> [TASK DESCRIPTION]: Please turn the listing below, from the line containing "Task: Click Average the responses button" down through the line containing "Action: coord(309,673)", into a Markdown table with the columns Row and Line, skipping blank lines. Leave the pictures out of the answer.

> [ENTRIES]:
⟨

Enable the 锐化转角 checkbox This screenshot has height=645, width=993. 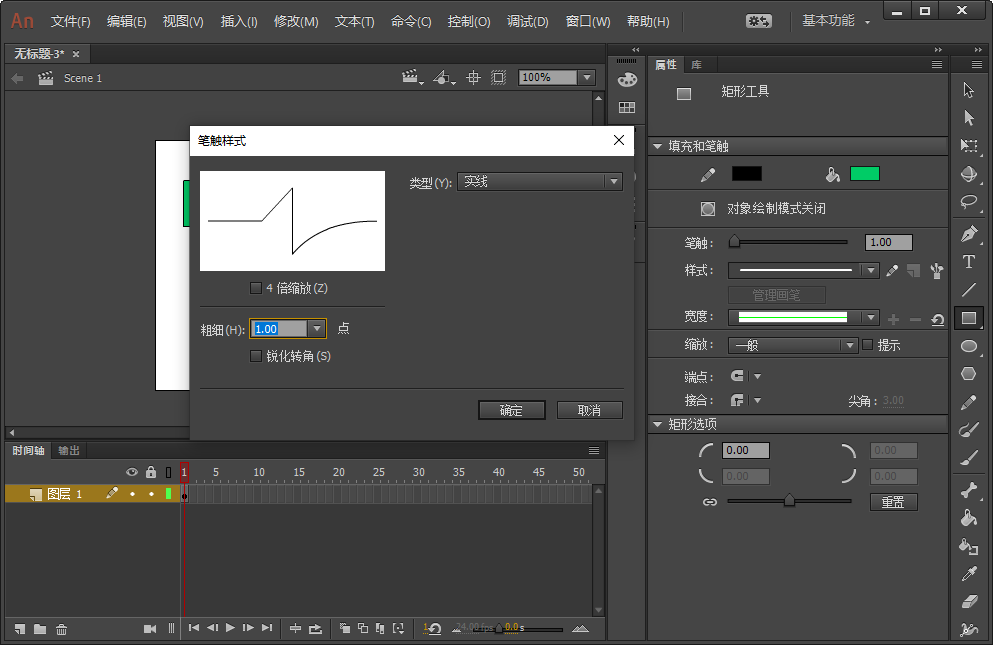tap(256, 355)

⟩
⟨

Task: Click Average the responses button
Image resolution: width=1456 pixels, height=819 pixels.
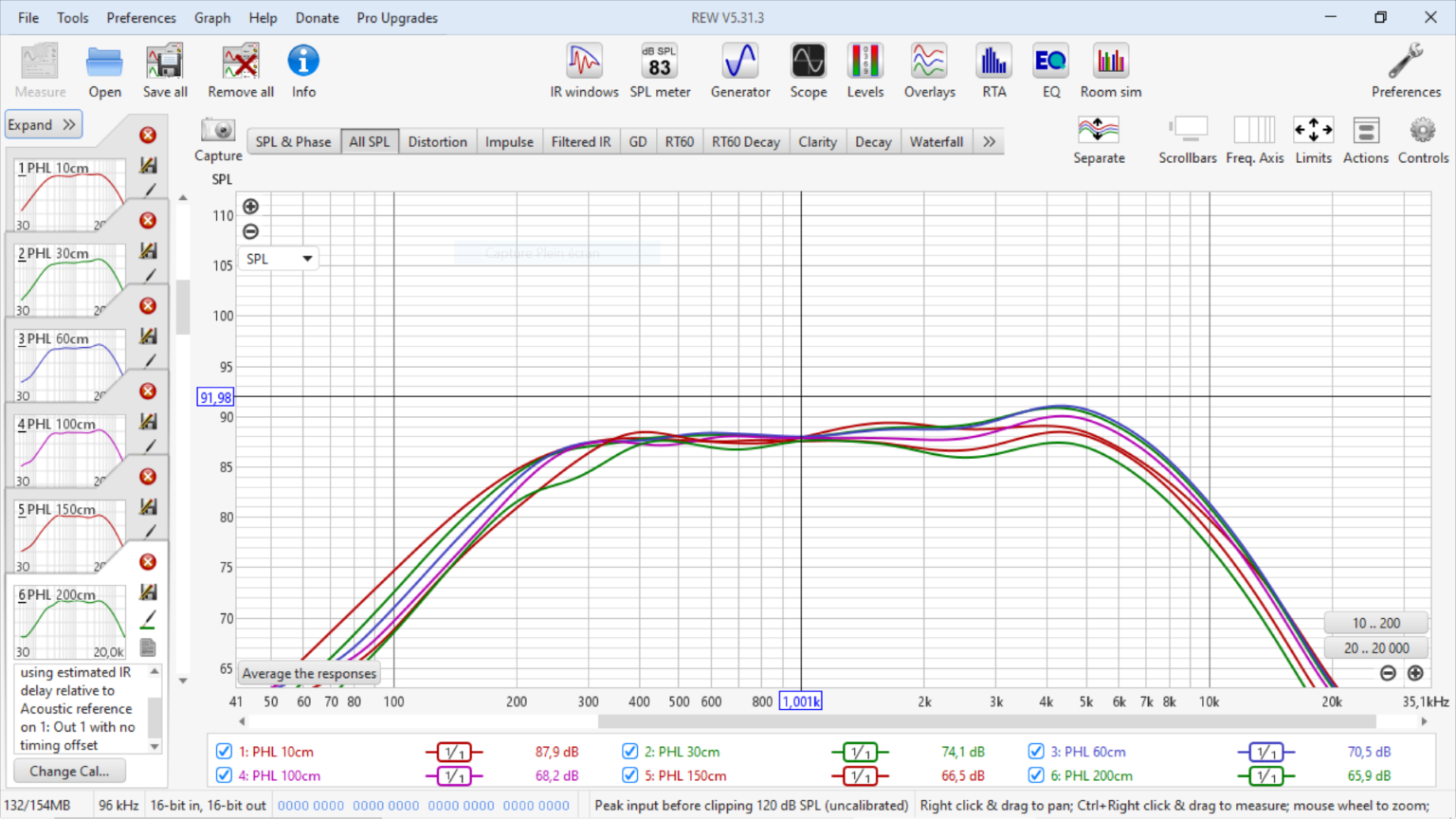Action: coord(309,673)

⟩
⟨

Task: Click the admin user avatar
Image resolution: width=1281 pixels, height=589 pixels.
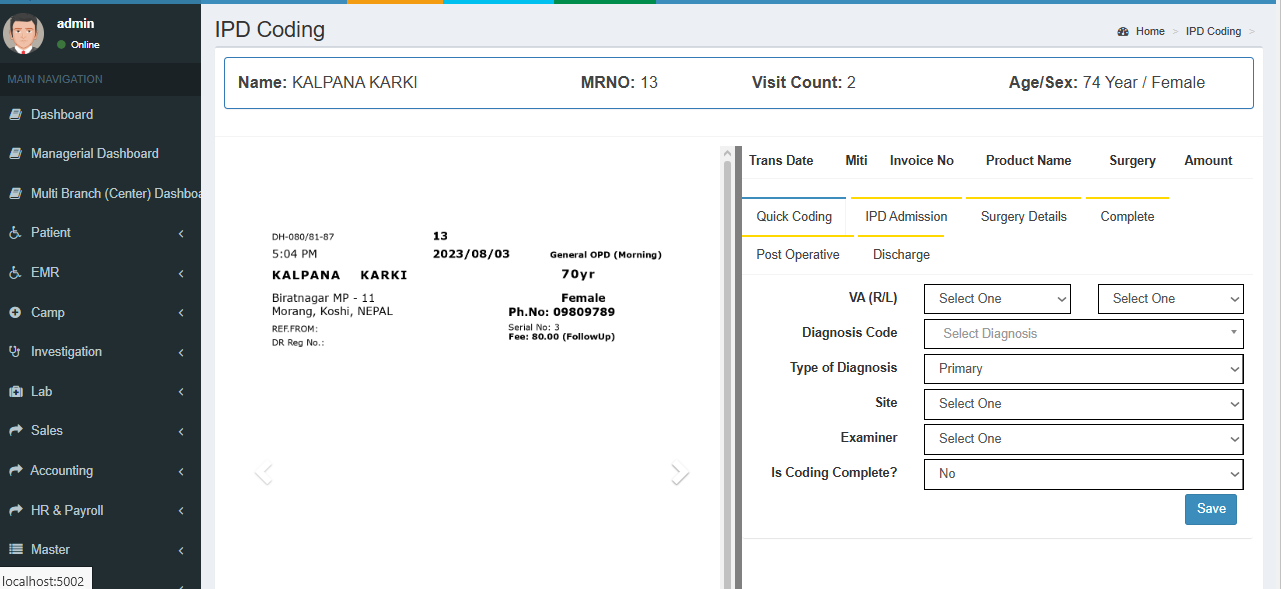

⟩

> [EXPECTED ANSWER]:
| Row | Line |
|---|---|
| 1 | Task: Click Average the responses button |
| 2 | Image resolution: width=1456 pixels, height=819 pixels. |
| 3 | Action: coord(309,673) |